* _Working data_:
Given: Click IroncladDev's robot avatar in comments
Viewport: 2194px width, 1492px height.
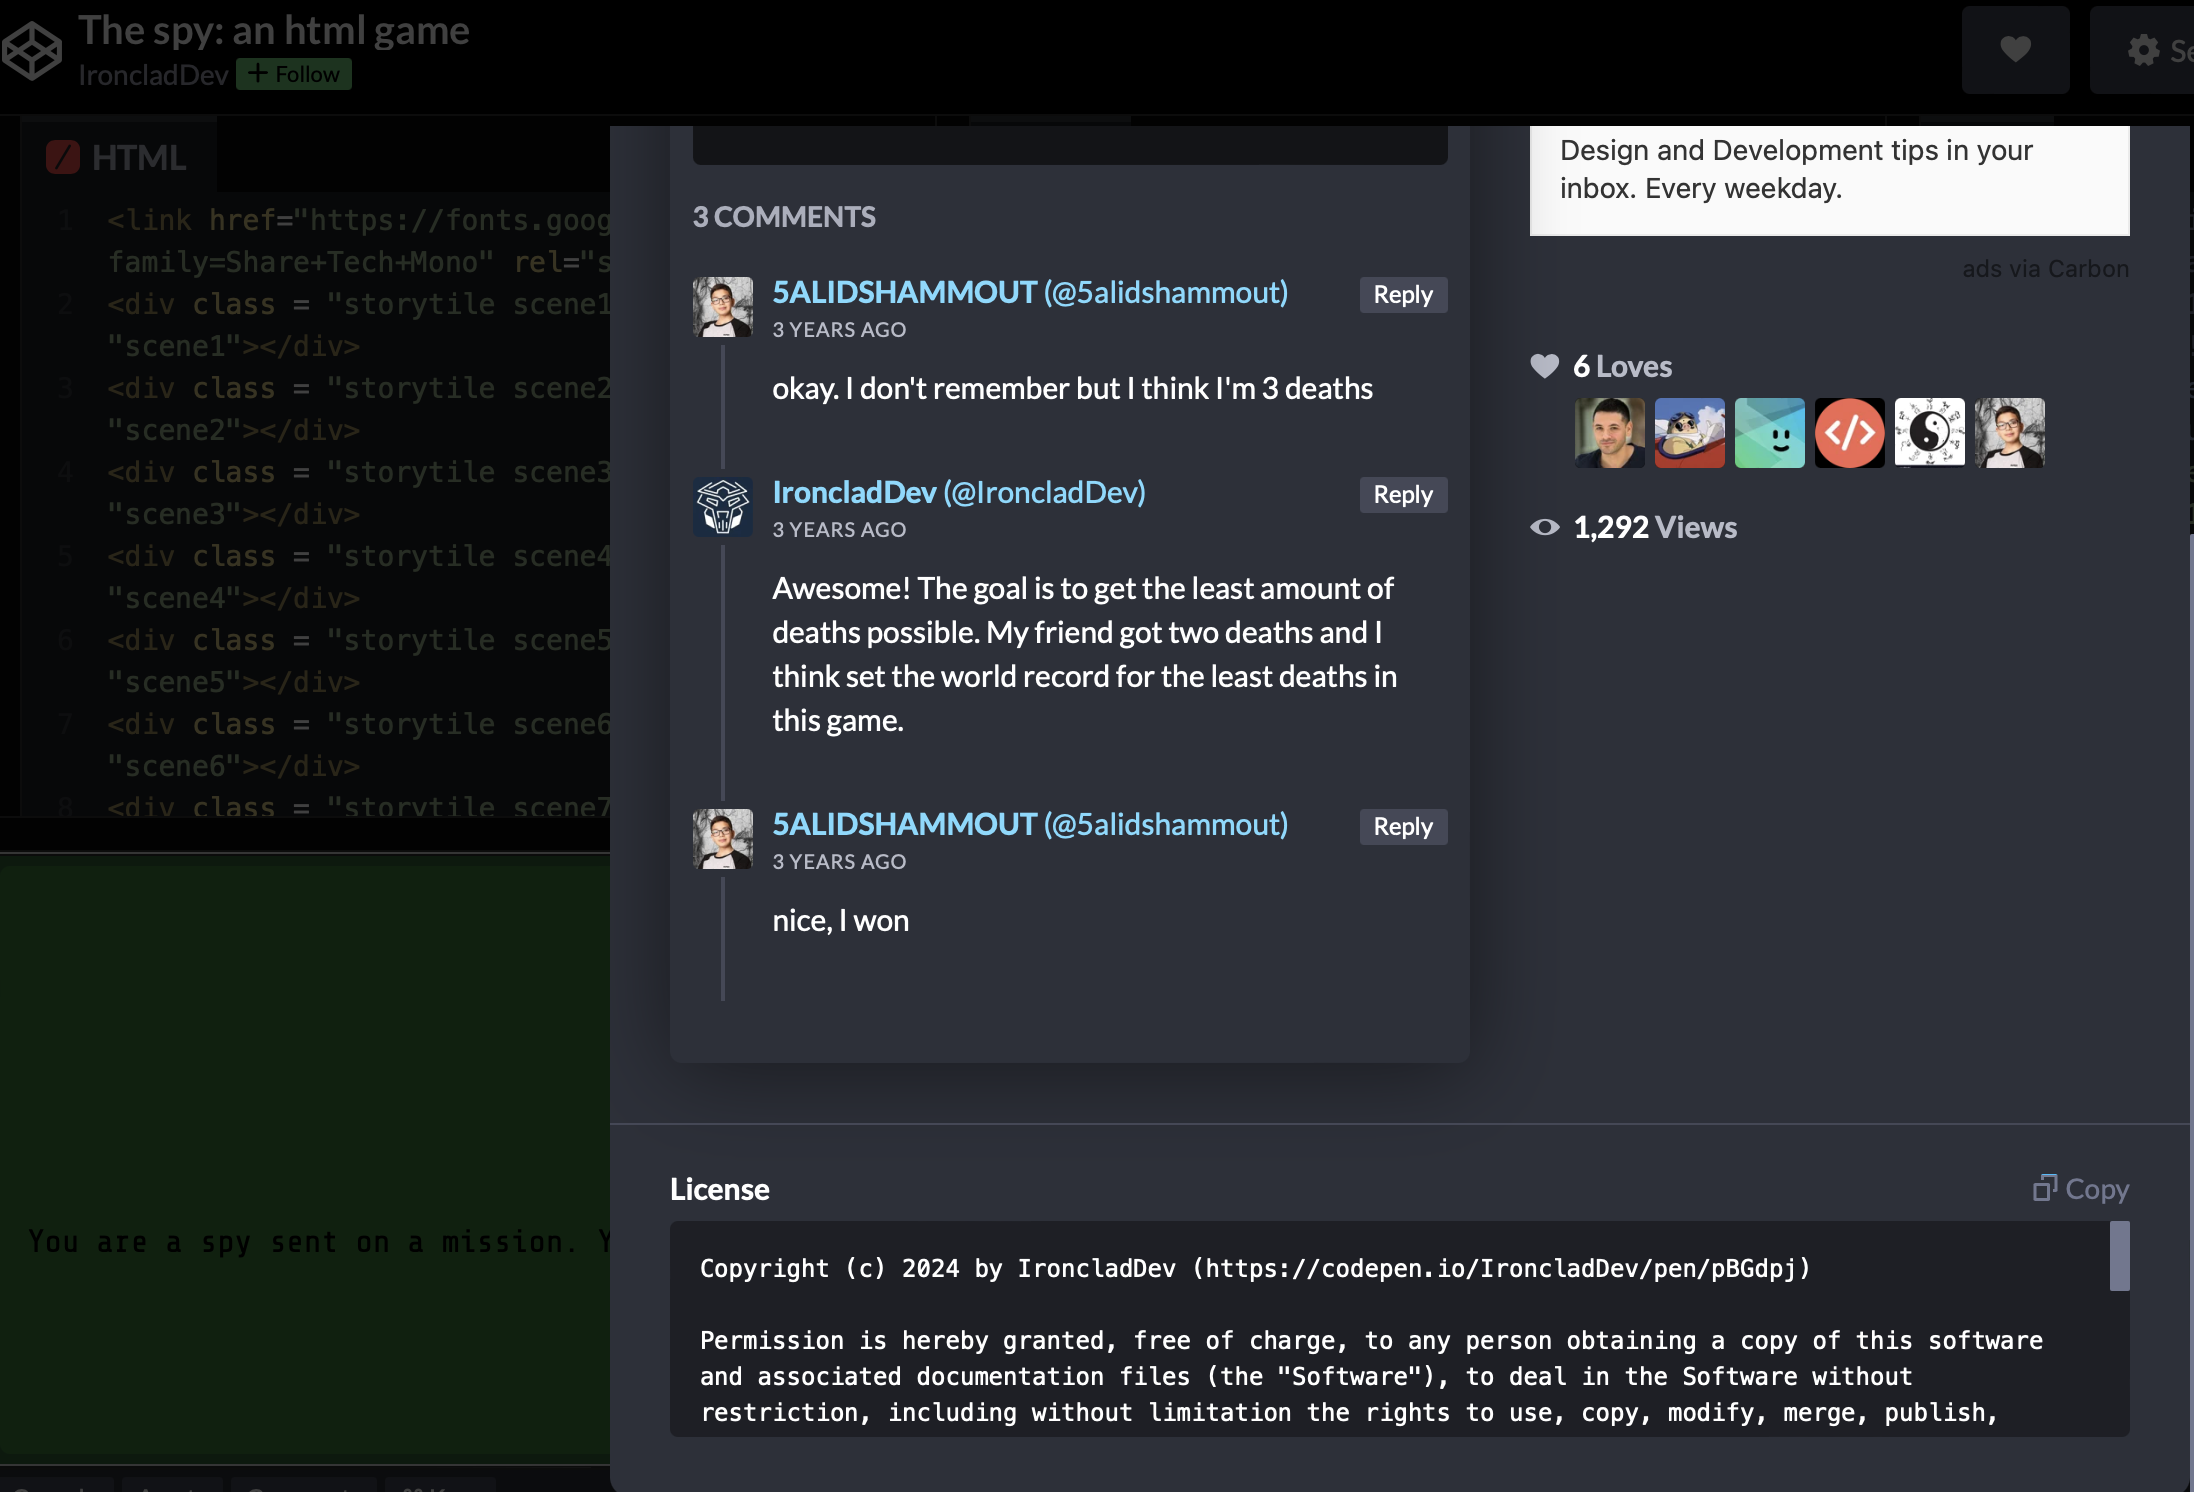Looking at the screenshot, I should pos(722,507).
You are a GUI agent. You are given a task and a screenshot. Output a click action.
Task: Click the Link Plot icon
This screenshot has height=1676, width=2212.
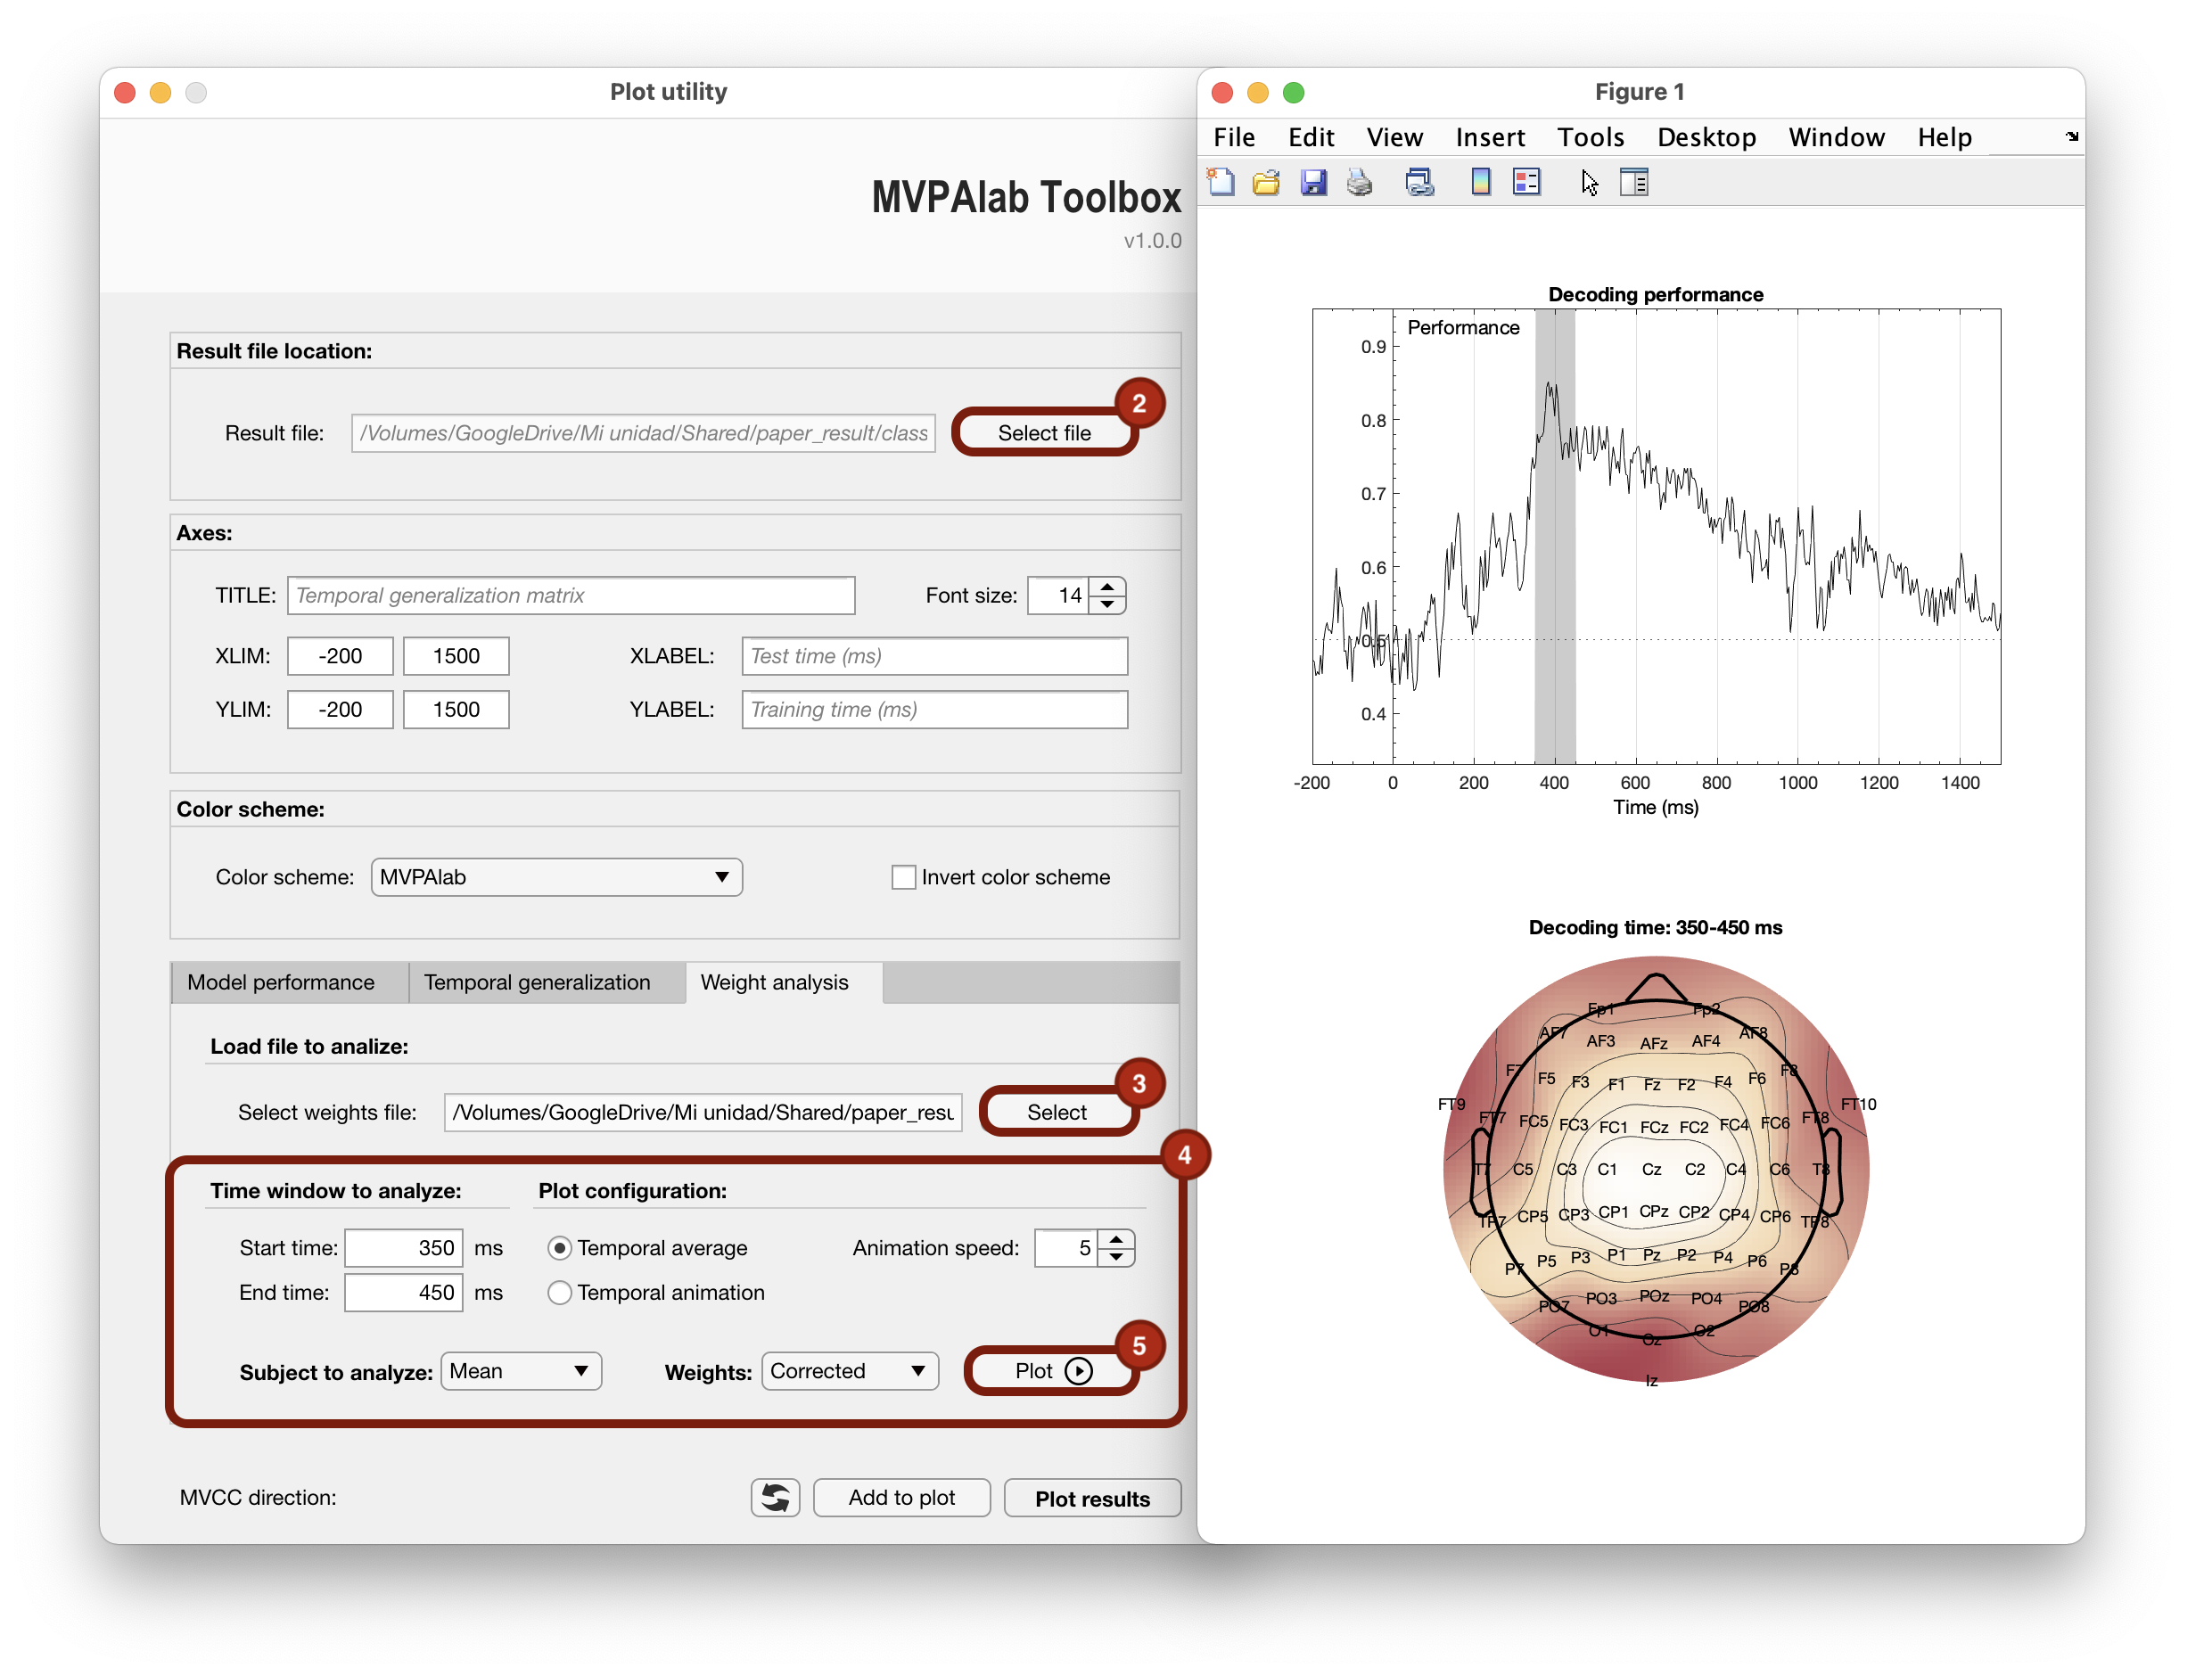pyautogui.click(x=1419, y=182)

* _Work to complete_: Write the entries above out again exactly, but not the pictures.

* _Exercise solution_:
Given: Click IroncladDev's robot avatar in comments
Viewport: 2194px width, 1492px height.
Looking at the screenshot, I should pos(722,507).
You are a GUI agent. You are given a task and a screenshot. Output a click action.
Task: Click the Link Plot icon
This screenshot has height=1676, width=2212.
pyautogui.click(x=1419, y=182)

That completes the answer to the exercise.